** Opening Dataset records block **

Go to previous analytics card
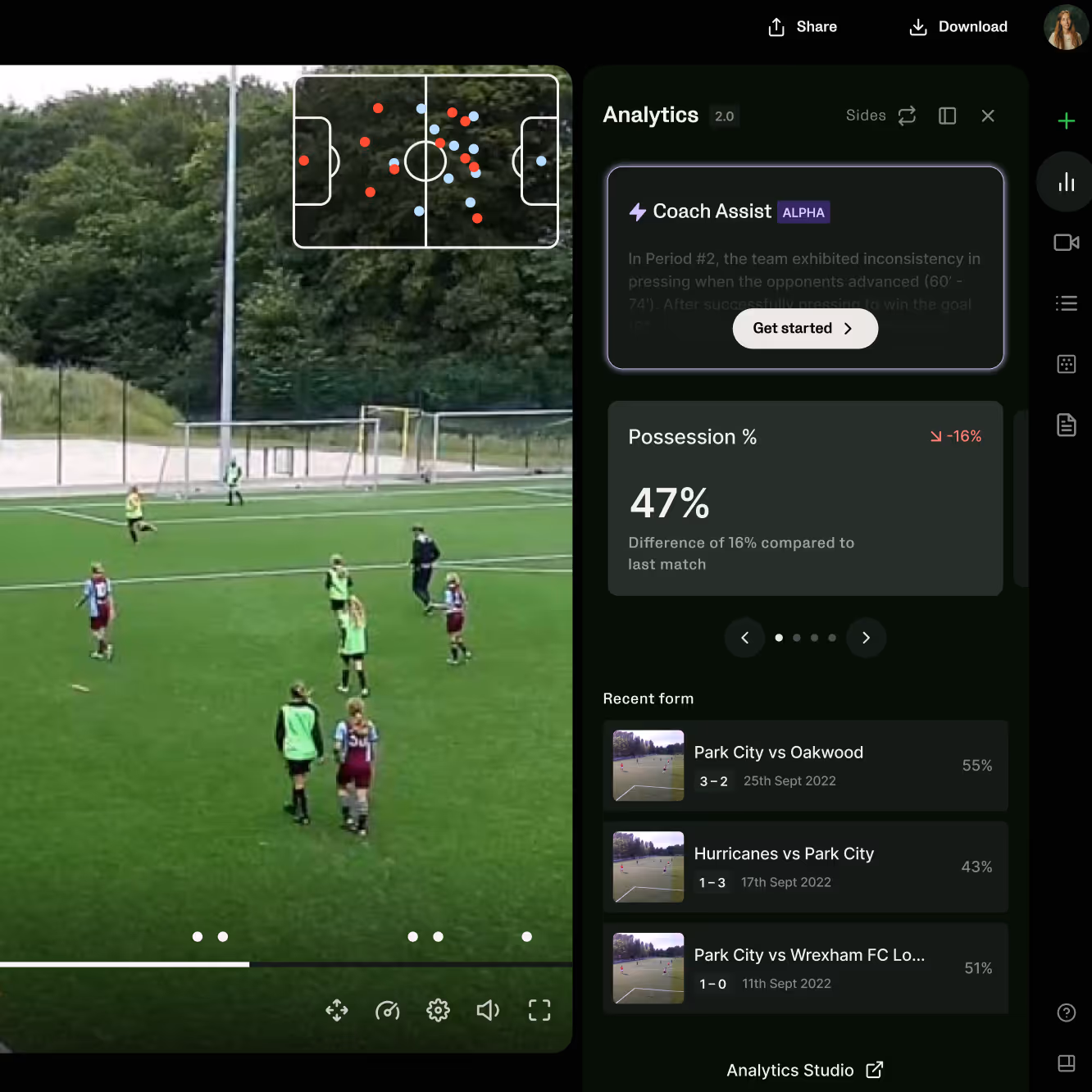This screenshot has height=1092, width=1092. [744, 638]
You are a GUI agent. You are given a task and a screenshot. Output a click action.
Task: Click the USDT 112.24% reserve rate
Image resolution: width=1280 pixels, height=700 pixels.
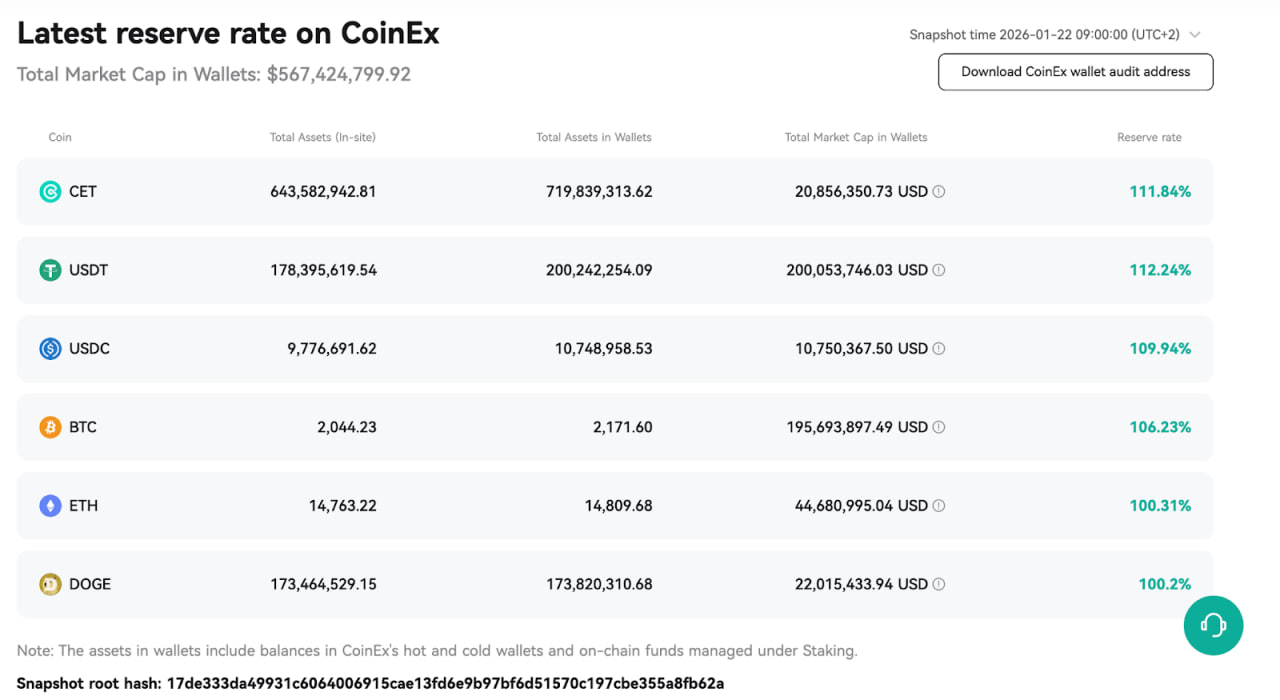click(x=1160, y=270)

** Closing Dataset records block **

*Directions:* The response should contain every record above exactly as written, and none of the pictures.

*Exercise answer:*
Go to previous analytics card
This screenshot has height=1092, width=1092. [744, 638]
You are a GUI agent. You are given a task and a screenshot. Output a click action.
Task: Click the USDT 112.24% reserve rate
Image resolution: width=1280 pixels, height=700 pixels.
click(x=1160, y=270)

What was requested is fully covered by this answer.